PROBLEM TO WORK ON: Only the lines below between the ones containing "This screenshot has width=1012, height=891." and "The image size", inclusive, are to be reproduced, each exactly as it stands.

DATA IN THIS EXERCISE:
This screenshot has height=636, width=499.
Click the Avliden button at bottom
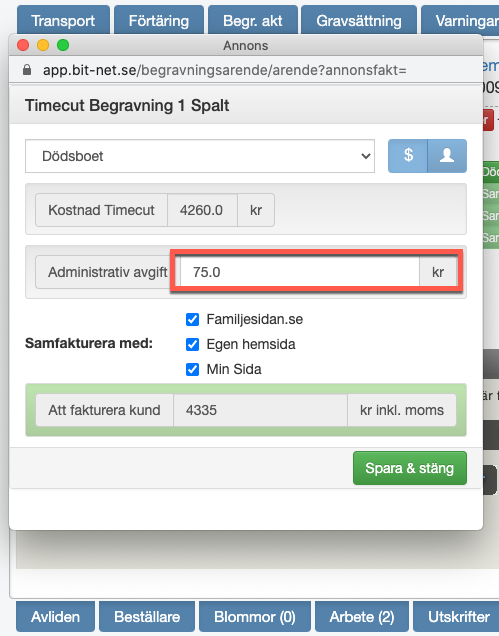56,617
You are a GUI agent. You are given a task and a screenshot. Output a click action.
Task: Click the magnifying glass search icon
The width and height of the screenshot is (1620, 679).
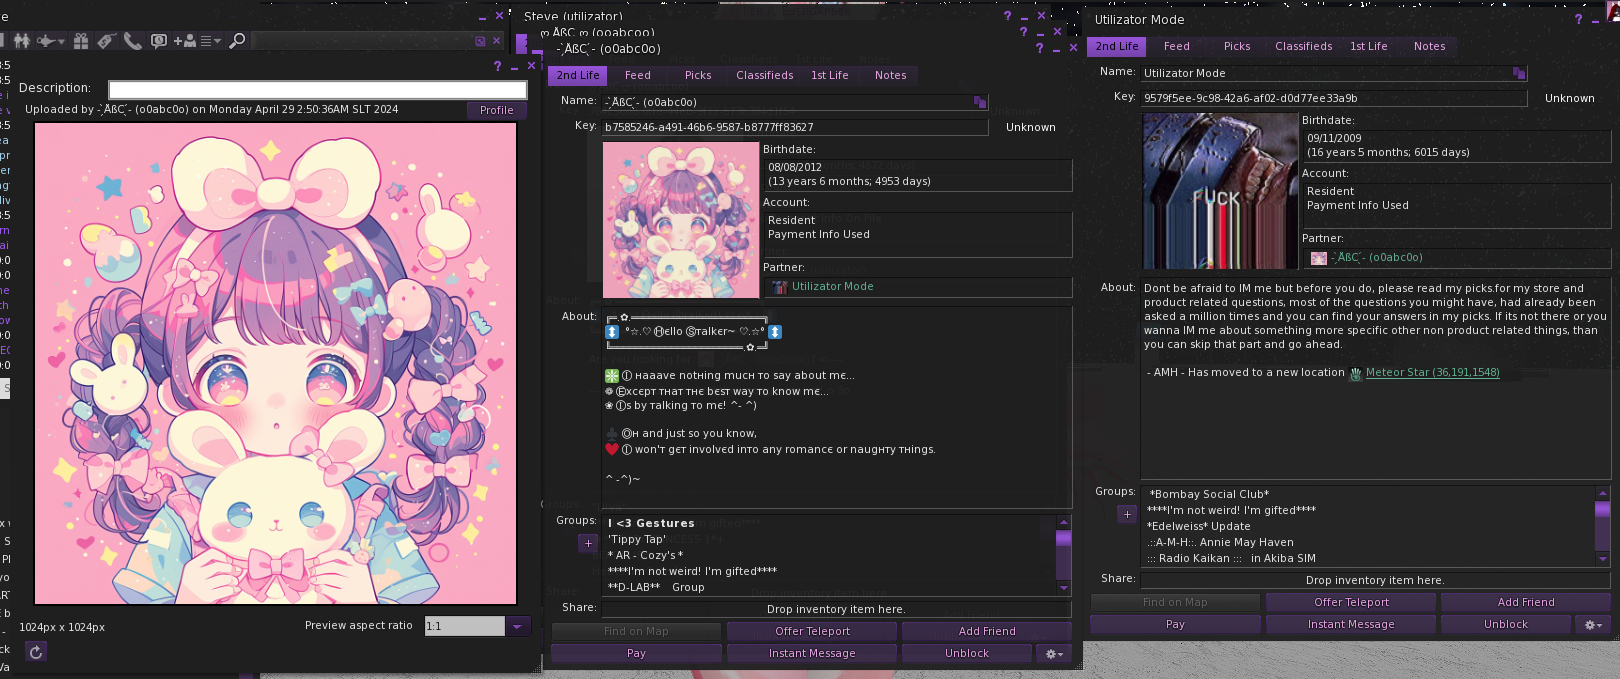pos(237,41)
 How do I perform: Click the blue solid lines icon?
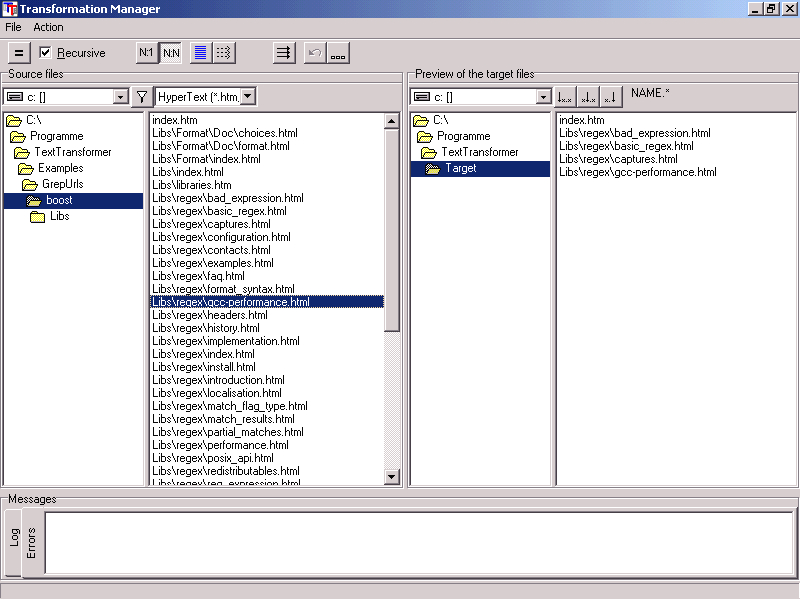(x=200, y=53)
---
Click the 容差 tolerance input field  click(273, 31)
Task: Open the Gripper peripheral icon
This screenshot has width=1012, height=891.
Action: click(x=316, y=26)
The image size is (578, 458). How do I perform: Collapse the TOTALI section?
--
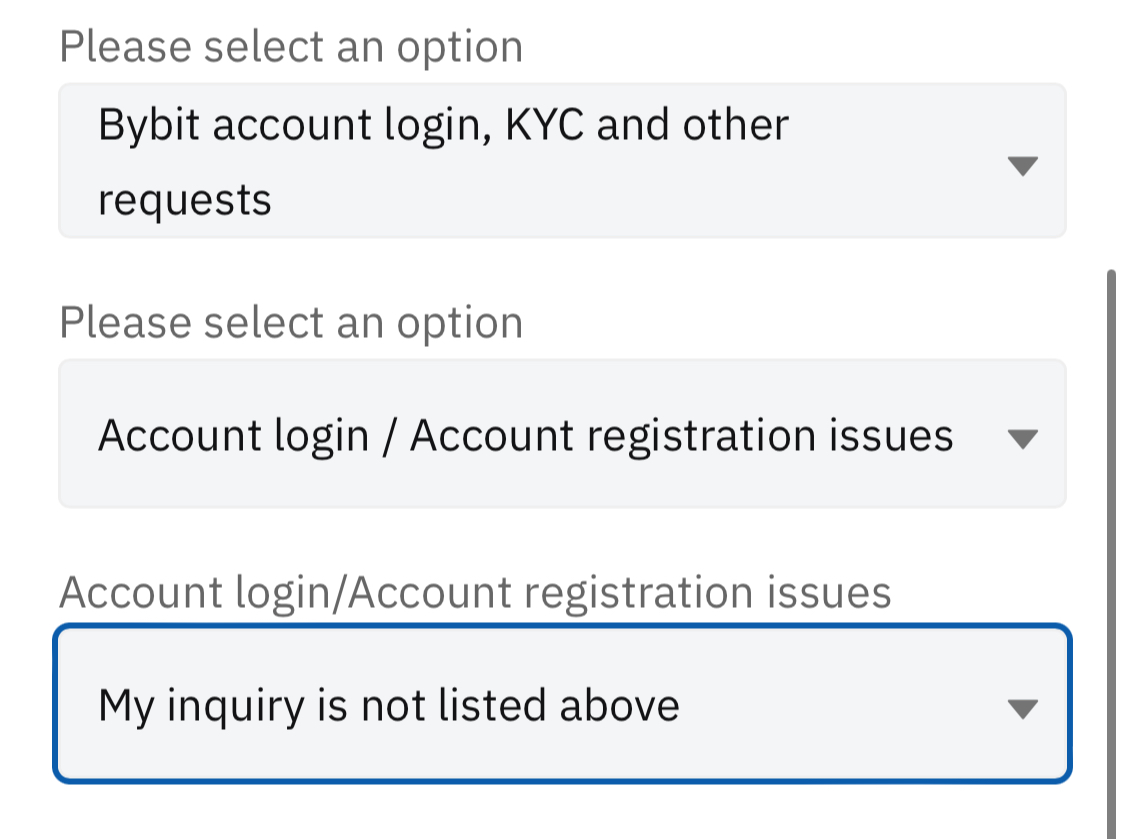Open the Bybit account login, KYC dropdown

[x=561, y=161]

FINAL ANSWER:
This screenshot has width=1012, height=891.
Action: click(x=316, y=26)
The image size is (578, 458). How do I perform: Collapse the TOTALI section?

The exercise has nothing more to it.